● Work to be completed
Starting at the line that contains "Given: Expand the Intro section" and stopping at the line that contains "Task: Choose the", restate each line of the records below exactly. Omit the pictures.

....

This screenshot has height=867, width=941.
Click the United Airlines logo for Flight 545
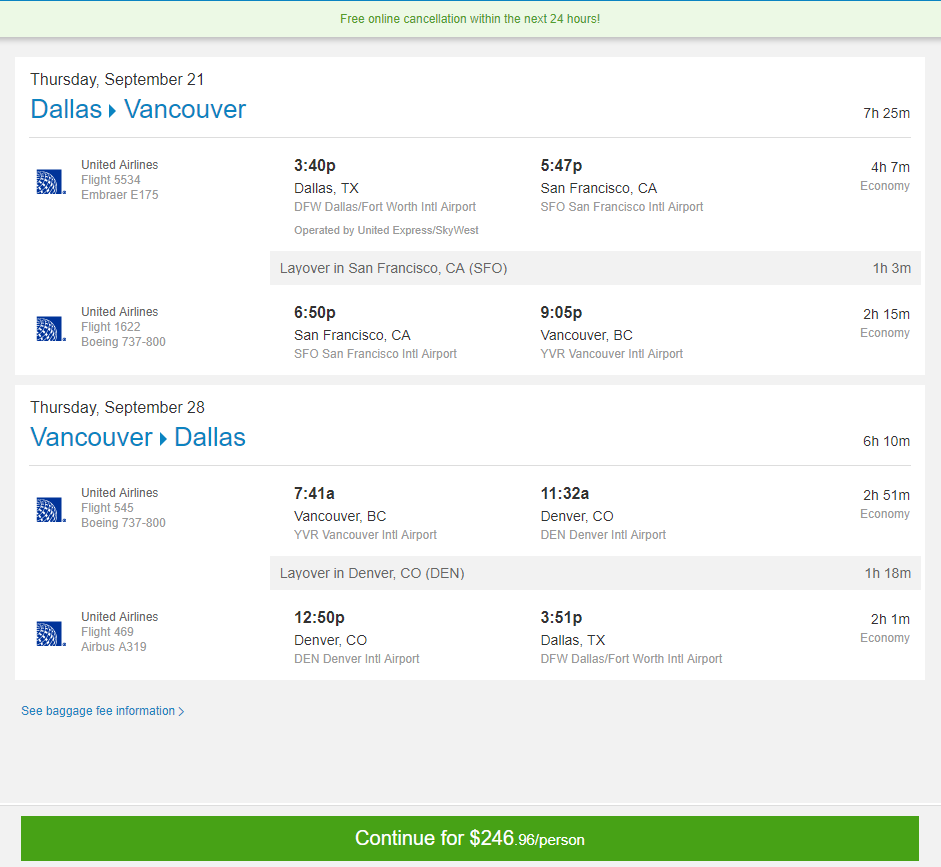coord(50,508)
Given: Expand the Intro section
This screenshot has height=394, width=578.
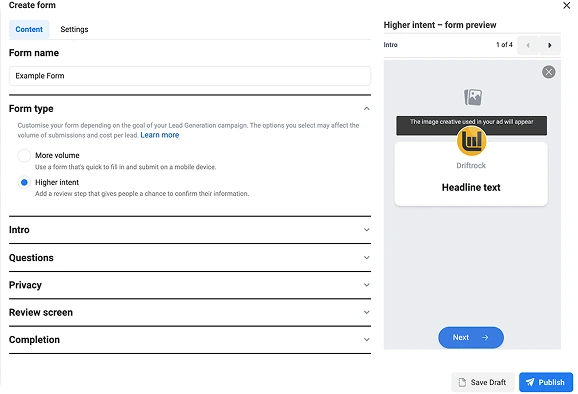Looking at the screenshot, I should pyautogui.click(x=190, y=230).
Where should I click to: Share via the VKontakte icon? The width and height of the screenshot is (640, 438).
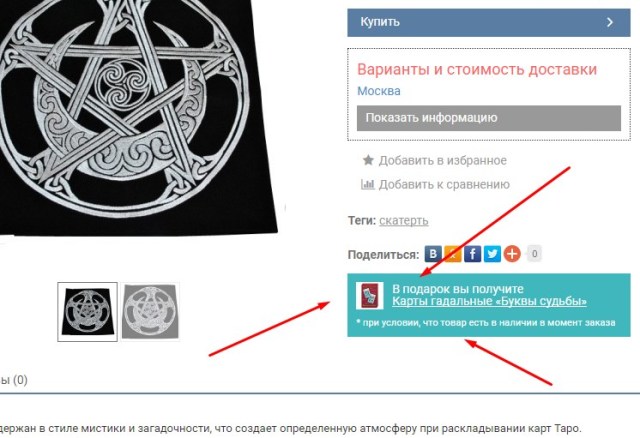pyautogui.click(x=433, y=254)
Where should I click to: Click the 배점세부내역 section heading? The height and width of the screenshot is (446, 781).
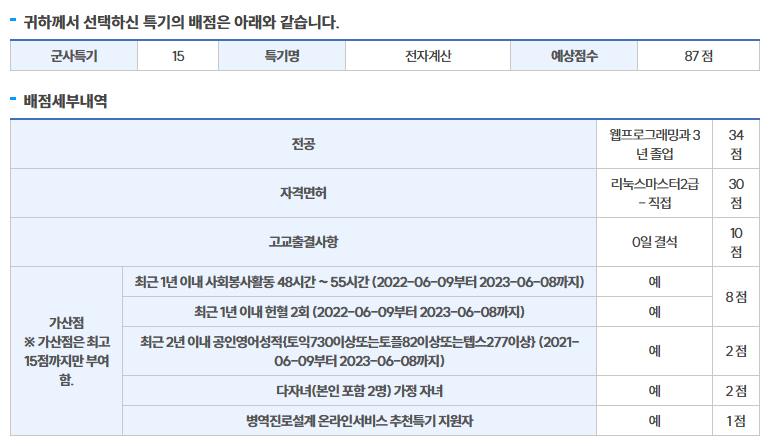(x=65, y=101)
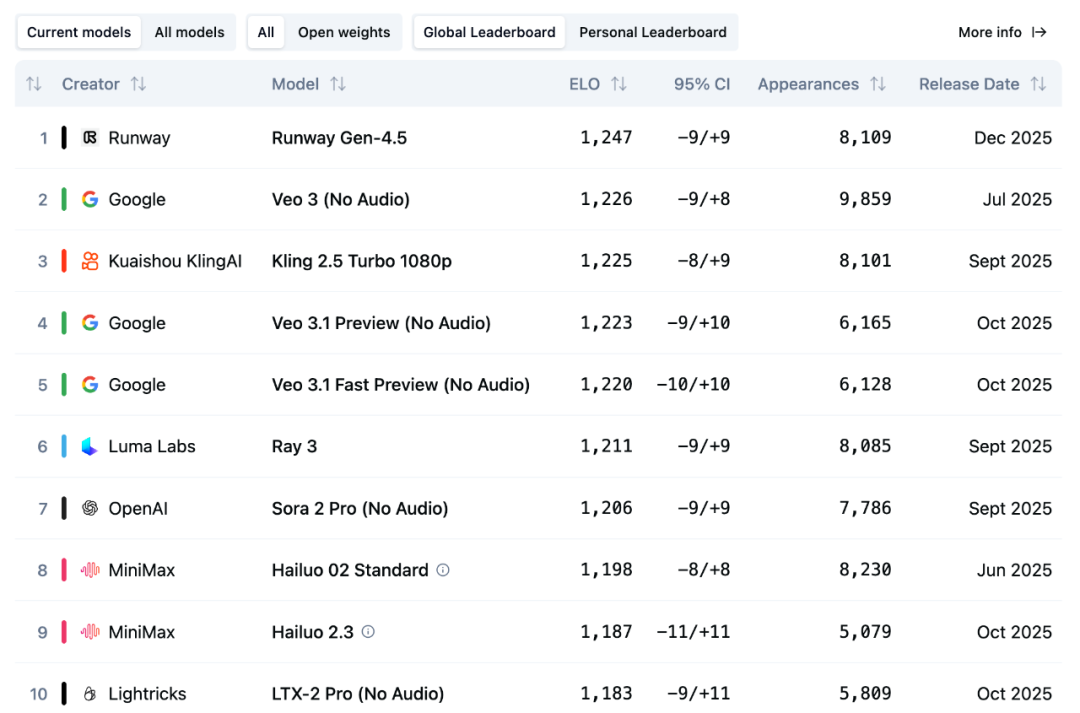Select the Open weights filter
Viewport: 1080px width, 713px height.
coord(344,32)
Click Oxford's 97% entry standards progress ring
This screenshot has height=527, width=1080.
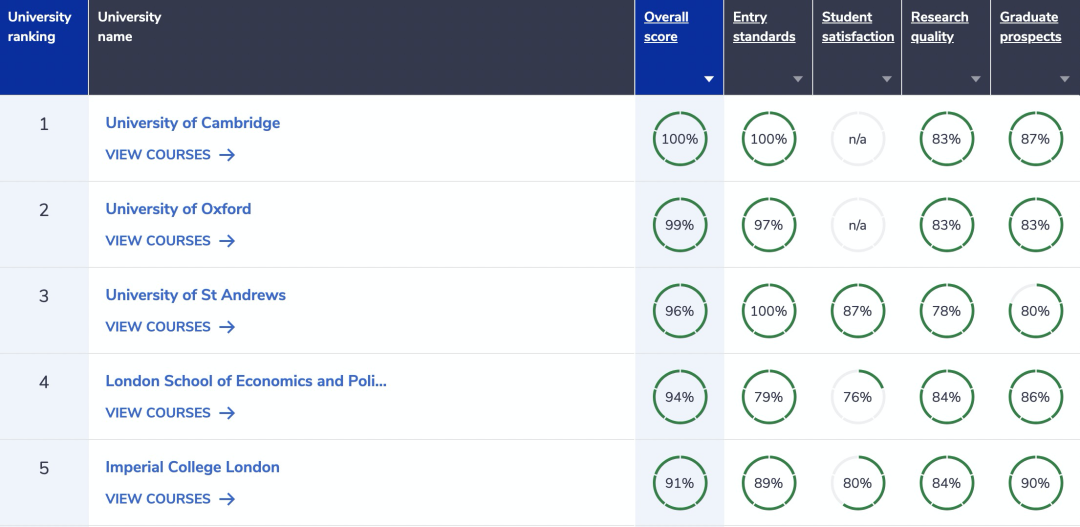click(768, 225)
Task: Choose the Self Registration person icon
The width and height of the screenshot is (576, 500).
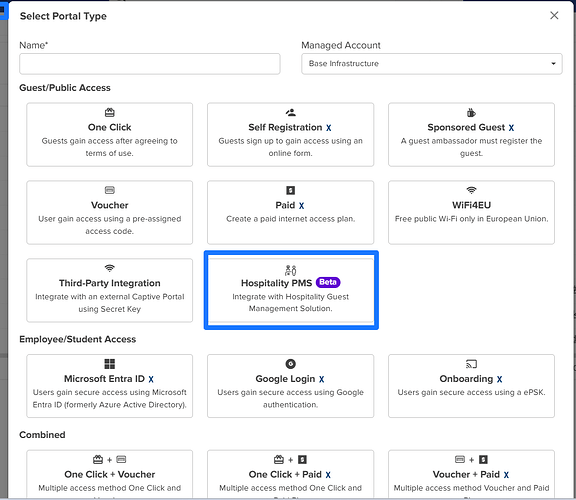Action: [x=291, y=112]
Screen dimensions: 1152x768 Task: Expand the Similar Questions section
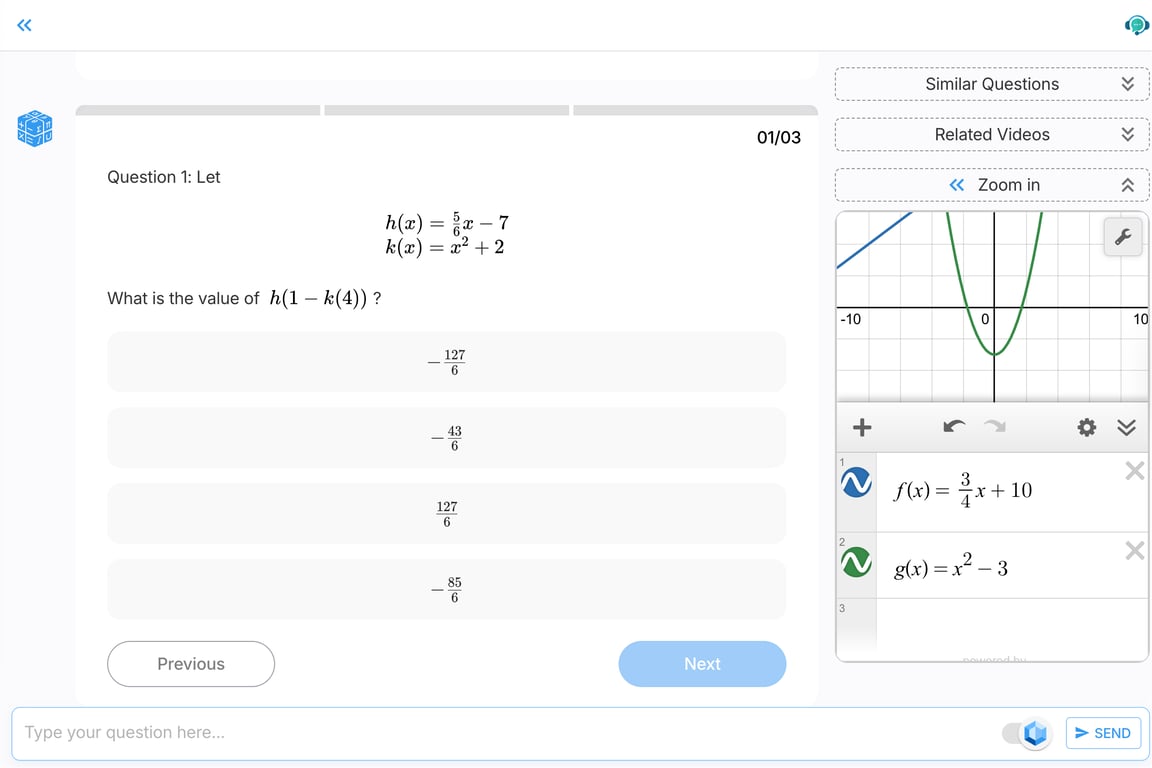pyautogui.click(x=1127, y=84)
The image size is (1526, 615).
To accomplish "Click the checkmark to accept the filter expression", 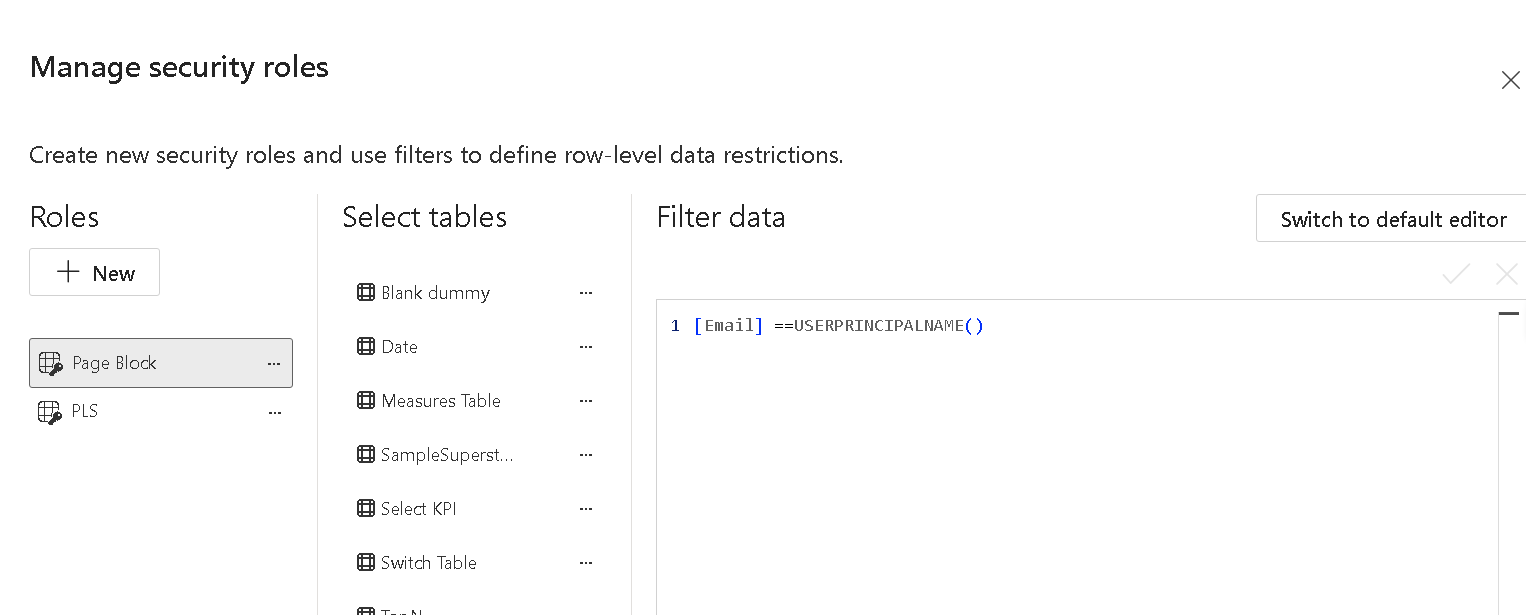I will (1456, 274).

....

● Response
Given: Expand the Intro section
This screenshot has height=394, width=578.
Looking at the screenshot, I should pyautogui.click(x=190, y=230).
Where should I click to: Share via the VKontakte icon? The width and height of the screenshot is (640, 438).
pyautogui.click(x=433, y=254)
Where should I click to: Click the 배점세부내역 section heading? The height and width of the screenshot is (446, 781).
(x=65, y=101)
Select the Open weights filter
Viewport: 1080px width, 713px height.
coord(344,32)
Click Oxford's 97% entry standards progress ring
This screenshot has height=527, width=1080.
click(768, 225)
Task: Choose the Self Registration person icon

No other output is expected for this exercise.